In 1937, the National Convention of the American Legion outlined the proper way to dispose of worn out American flags—by burning them respectfully.

On Friday, June 14, the Wilber American Legion Post 101 will hold its first flag retirement ceremony at 6 p.m. in Legion Park.

“For the longest time, the Dorchester Legion Post has done this. We are taking this over from them,” said Dave Packer, who served as Post 101 Commander until June 12.

“It’s something we kind of wanted to bring to light, the change of venue. We are going to be guided through it by the Dorchester post,” he said.

Packer said a ceremonial flag burning is an acceptable way to retire old flags, though some people have thought it disrespectful in the past.
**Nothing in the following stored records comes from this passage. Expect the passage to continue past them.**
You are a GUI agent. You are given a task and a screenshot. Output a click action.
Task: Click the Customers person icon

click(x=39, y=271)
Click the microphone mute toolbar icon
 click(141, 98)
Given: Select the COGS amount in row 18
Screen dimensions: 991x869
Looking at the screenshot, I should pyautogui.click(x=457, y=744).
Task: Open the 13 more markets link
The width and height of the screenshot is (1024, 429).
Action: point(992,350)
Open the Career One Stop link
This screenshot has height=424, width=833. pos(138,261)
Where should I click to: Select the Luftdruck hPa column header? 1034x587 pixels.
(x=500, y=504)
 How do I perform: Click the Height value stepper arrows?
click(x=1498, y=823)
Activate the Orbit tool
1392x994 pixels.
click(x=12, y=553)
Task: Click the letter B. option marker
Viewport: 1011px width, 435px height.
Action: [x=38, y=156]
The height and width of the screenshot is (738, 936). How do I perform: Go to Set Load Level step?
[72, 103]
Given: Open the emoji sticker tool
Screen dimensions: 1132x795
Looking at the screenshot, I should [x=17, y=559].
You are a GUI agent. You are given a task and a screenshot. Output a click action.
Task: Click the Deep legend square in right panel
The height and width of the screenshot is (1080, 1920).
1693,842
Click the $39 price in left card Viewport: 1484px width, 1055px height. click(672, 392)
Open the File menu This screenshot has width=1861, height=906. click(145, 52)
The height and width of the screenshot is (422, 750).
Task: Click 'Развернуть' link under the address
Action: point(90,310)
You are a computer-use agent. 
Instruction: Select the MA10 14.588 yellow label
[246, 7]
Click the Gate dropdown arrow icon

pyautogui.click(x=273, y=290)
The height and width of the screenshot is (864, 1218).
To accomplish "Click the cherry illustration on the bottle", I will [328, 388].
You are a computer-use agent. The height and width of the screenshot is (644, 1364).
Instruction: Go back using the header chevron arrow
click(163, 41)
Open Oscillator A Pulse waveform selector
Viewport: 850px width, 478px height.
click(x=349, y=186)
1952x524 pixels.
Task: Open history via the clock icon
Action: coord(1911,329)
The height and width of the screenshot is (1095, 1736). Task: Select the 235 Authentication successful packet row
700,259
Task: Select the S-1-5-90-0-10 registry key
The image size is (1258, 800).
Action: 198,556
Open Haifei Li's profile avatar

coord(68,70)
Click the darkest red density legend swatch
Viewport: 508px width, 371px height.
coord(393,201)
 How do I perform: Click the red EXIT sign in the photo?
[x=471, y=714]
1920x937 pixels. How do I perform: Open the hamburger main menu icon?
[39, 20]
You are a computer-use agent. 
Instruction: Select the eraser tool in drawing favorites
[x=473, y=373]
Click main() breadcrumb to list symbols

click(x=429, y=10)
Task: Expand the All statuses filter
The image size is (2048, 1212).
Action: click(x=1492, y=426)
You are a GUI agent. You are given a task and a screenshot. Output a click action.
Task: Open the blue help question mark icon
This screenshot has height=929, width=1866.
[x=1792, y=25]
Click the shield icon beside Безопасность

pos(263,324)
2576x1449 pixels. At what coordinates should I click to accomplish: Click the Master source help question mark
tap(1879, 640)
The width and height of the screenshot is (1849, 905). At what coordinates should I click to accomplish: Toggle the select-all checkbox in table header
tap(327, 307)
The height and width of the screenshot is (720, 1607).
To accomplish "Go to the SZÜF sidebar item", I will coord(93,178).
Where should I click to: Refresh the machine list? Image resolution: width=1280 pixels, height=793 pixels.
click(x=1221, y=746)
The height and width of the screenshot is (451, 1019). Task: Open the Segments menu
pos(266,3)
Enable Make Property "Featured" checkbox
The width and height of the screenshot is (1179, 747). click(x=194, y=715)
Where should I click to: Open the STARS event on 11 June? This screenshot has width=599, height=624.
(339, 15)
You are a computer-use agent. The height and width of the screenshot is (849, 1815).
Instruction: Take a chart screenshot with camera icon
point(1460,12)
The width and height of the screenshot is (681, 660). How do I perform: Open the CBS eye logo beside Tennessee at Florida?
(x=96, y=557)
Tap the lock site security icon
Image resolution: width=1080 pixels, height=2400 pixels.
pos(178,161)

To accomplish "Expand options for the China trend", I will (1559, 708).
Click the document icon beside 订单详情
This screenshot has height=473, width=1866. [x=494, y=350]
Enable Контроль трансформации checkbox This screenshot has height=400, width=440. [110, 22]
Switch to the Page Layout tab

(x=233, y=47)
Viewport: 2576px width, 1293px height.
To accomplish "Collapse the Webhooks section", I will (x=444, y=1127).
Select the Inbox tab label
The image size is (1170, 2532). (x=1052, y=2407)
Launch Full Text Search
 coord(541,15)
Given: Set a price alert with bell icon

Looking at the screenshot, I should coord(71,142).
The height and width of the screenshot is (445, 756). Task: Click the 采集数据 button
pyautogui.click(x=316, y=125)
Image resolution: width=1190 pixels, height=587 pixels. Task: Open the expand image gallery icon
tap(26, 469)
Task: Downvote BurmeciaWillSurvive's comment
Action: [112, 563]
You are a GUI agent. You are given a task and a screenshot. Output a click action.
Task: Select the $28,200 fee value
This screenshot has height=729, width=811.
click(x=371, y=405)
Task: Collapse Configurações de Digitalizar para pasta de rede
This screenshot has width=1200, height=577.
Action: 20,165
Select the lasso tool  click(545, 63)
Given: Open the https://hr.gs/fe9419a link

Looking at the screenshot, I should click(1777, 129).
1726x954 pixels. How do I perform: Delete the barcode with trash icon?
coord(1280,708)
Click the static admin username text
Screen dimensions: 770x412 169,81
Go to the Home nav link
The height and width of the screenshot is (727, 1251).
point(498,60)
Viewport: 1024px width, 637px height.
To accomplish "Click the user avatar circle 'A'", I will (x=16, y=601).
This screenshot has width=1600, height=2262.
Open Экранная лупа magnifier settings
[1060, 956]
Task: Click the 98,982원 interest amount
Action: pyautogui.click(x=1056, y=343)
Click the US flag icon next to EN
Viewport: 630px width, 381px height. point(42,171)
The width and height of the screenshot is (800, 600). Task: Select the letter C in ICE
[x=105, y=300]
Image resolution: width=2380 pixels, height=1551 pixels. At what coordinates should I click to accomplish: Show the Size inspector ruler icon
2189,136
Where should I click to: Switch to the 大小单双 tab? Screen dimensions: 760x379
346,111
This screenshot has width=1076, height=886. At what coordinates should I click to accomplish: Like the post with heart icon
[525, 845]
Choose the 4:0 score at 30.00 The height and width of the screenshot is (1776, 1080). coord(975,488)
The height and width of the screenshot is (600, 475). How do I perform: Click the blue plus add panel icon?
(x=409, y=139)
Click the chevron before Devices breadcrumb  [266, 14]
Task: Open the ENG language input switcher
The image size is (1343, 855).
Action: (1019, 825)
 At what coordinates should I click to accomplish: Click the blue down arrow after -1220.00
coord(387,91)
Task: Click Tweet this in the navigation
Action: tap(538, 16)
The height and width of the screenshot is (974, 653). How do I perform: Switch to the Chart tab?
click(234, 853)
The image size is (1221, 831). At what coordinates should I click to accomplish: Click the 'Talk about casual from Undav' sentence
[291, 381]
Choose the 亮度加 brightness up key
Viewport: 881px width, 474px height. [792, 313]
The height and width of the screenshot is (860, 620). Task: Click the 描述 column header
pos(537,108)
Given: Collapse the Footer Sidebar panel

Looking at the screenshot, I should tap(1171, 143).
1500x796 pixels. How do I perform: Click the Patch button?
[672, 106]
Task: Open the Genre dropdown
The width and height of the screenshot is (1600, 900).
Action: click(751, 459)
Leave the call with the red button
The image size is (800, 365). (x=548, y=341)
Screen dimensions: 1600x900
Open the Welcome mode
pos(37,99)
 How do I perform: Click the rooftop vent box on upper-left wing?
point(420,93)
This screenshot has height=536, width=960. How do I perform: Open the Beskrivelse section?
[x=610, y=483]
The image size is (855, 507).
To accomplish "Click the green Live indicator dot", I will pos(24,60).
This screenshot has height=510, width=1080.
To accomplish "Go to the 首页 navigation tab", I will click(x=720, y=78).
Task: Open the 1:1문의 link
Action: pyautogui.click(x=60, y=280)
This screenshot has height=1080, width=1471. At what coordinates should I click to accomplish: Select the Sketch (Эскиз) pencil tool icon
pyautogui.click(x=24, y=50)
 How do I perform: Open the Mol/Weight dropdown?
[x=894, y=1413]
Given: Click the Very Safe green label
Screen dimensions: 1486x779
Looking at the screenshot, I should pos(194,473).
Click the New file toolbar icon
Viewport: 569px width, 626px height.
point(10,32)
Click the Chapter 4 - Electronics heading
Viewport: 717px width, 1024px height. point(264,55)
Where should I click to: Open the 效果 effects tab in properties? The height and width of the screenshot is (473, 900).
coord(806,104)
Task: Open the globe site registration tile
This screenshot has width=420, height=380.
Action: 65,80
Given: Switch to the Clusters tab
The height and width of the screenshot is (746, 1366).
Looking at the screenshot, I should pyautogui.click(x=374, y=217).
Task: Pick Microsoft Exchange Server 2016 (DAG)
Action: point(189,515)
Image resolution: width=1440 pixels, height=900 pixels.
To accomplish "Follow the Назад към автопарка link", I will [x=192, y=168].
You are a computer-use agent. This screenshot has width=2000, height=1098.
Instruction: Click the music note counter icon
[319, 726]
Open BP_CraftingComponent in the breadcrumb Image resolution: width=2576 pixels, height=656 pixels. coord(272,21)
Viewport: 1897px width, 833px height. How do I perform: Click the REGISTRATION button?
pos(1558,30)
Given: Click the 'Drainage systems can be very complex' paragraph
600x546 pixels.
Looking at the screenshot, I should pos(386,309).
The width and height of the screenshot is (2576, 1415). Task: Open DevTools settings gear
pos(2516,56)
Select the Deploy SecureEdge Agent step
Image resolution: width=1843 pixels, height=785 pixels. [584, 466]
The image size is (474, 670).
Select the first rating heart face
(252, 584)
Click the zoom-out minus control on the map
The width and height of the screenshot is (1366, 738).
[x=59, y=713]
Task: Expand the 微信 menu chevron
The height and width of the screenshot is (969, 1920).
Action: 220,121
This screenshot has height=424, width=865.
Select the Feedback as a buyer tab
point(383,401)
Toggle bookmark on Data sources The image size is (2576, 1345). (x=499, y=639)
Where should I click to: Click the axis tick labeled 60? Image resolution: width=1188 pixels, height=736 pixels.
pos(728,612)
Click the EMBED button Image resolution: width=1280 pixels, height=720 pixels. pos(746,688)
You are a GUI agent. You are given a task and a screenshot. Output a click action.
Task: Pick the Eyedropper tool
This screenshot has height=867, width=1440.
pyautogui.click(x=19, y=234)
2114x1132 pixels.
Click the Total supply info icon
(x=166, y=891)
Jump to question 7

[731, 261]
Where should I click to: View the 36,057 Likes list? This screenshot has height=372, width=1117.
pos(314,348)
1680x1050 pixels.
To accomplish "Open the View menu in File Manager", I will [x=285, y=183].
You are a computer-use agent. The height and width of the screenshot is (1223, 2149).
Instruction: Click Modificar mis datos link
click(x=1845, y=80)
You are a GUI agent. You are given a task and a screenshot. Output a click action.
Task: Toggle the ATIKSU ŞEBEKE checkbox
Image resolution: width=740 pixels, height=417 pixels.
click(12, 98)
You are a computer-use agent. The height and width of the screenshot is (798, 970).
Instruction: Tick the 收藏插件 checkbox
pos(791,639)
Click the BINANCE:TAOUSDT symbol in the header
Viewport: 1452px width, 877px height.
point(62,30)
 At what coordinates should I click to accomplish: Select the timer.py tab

“We will burn the flags properly, and in our Legion handbook, there’s a procedure,” he said. “We’ll do a ceremony, then the flags after that. They’re taken care of in a respectful manner versus a protesting manner.”

Often, flags are burned folded up in a triangle shape—the proper way to fold a flag—but Packer said at the ceremony, they will be laid flat so that they burn a little bit easier, which also is acceptable.

Packer said a flag should be retired if it’s tattered.

“A flag can be repaired once and then reflown,” he said. “A lot of people when they order their flags ask to have them double sewn on the side so they last a little longer.”

Old flags may be given to any area Legion member to be retired.

The public is invited to attend the ceremony, as well as a meal afterward provided by the American Legion Auxiliary.

“We will have a lot of flags to retire,” Packer said.